Le résultat de Poincaré, qui avait convaincu des générations de mathématiciens, n'en était pas moins erroné ! L'existence de trajectoires quasi périodiques stables est annoncée en 1954 au Congrès international des mathématiciens : Kolmogorov y affirme que, sous certaines conditions, la majorité des trajectoires sont stables (celles contenues dans des « îles de stabilité » entourées d'un univers chaotique). L'idée de base, selon Jürgen Moser, est d'inventer une technique d'itération qui converge tellement vite que l'on peut contrôler l'effet cumulatif des petits diviseurs.
L'ergodicité n'est pas une fatalité
L'effet cumulatif est évité, pour certaines conditions initiales, lorsque le rapport des années des planètes est un nombre diophantien (c'est-à-dire mal approximable, mais ceci est une toute autre histoire). La portée du théorème KAM est immense. Jürgen Moser écrivait en 1975 : « Le développement de la mécanique statistique avait incité à croire que la plupart des systèmes mécaniques, au moins ceux qui sont composés de beaucoup de particules, sont ergodiques, c'est-à-dire qu'après un intervalle de temps suffisant, leur comportement est entièrement indépendants des conditions initiales. » Heureusement les mathématiciens se trompaient, sinon nous autres habitants du système solaire ne serions peut-être pas là !

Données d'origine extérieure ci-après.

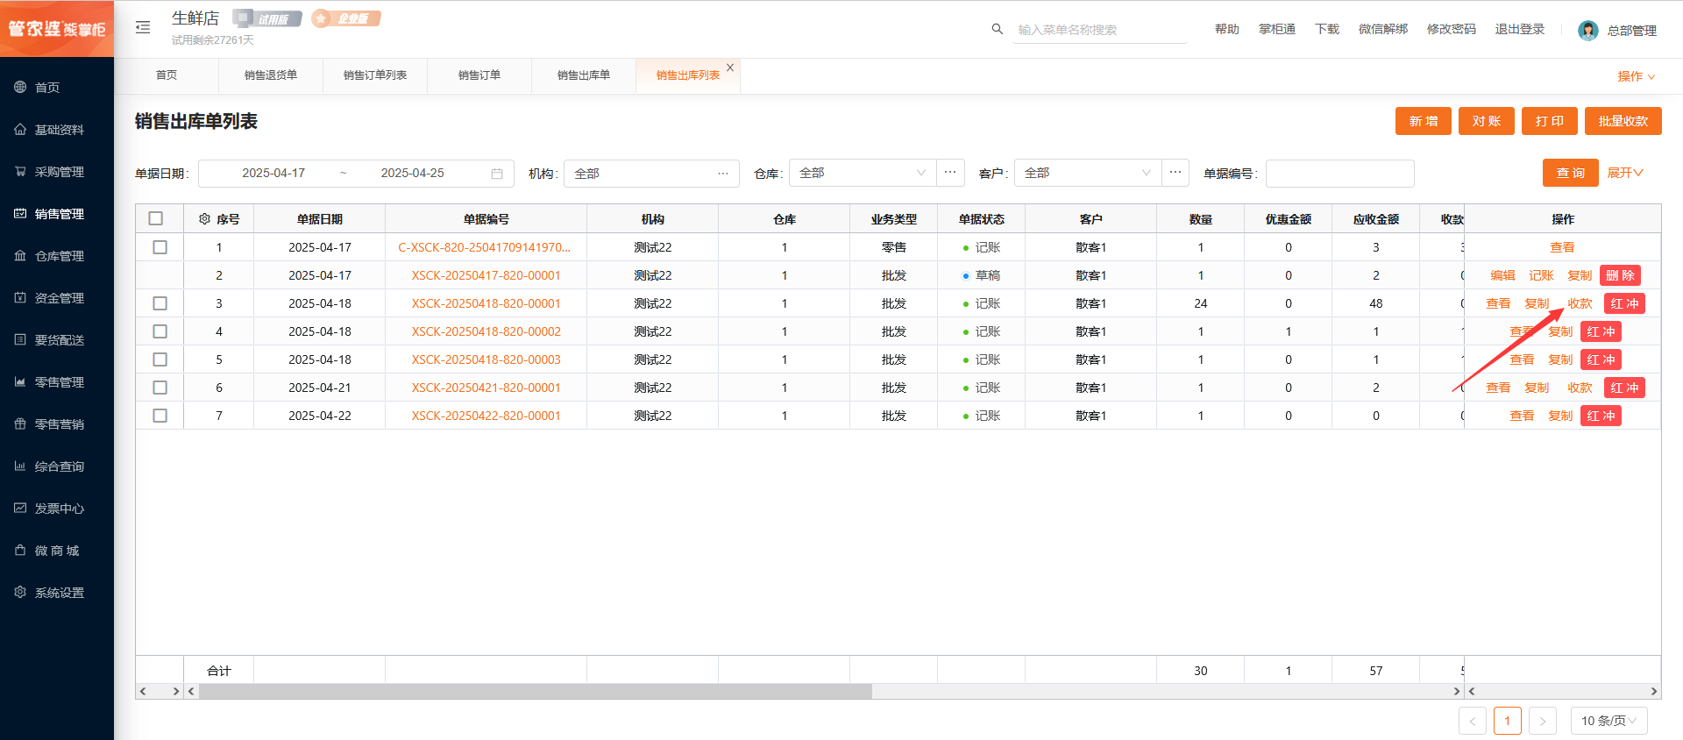Open the 机构 selector ellipsis

723,174
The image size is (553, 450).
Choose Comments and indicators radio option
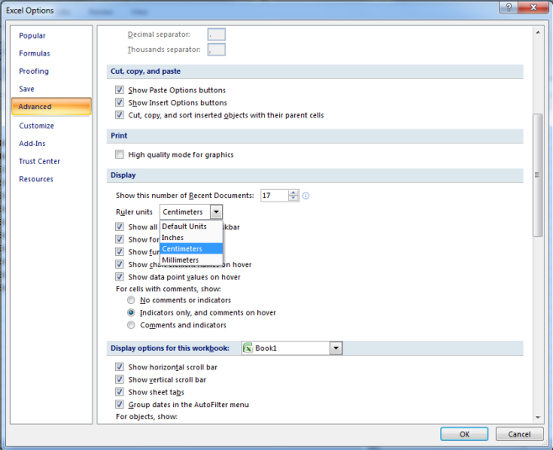(x=131, y=325)
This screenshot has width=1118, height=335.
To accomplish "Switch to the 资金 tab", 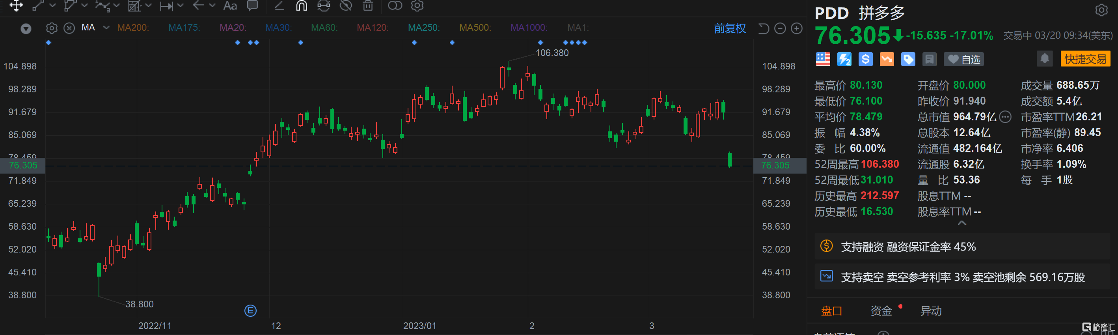I will coord(881,311).
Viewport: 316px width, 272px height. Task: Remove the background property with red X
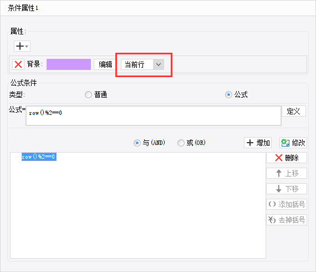(x=18, y=64)
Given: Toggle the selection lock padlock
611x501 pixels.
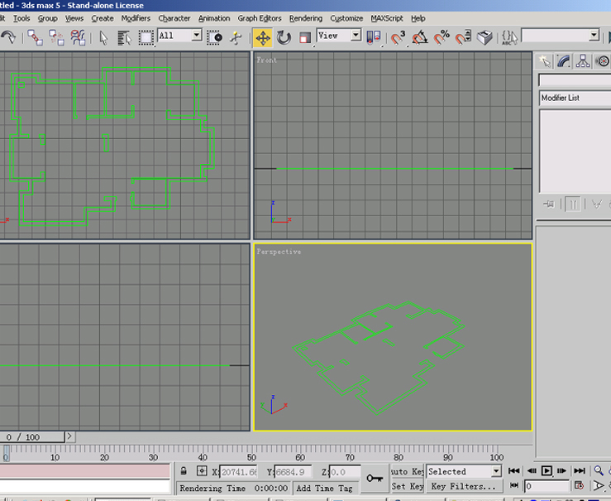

La non-ergodicité a un impact important sur la stabilité des faisceaux de protons dans les grands accélérateurs de particules : les protons accomplissent des milliards de révolutions dans un anneau de stockage et, pour que les trajectoires soient contrôlées, les constructeurs de tels anneaux doivent se préoccuper des conditions de validité du théorème KAM.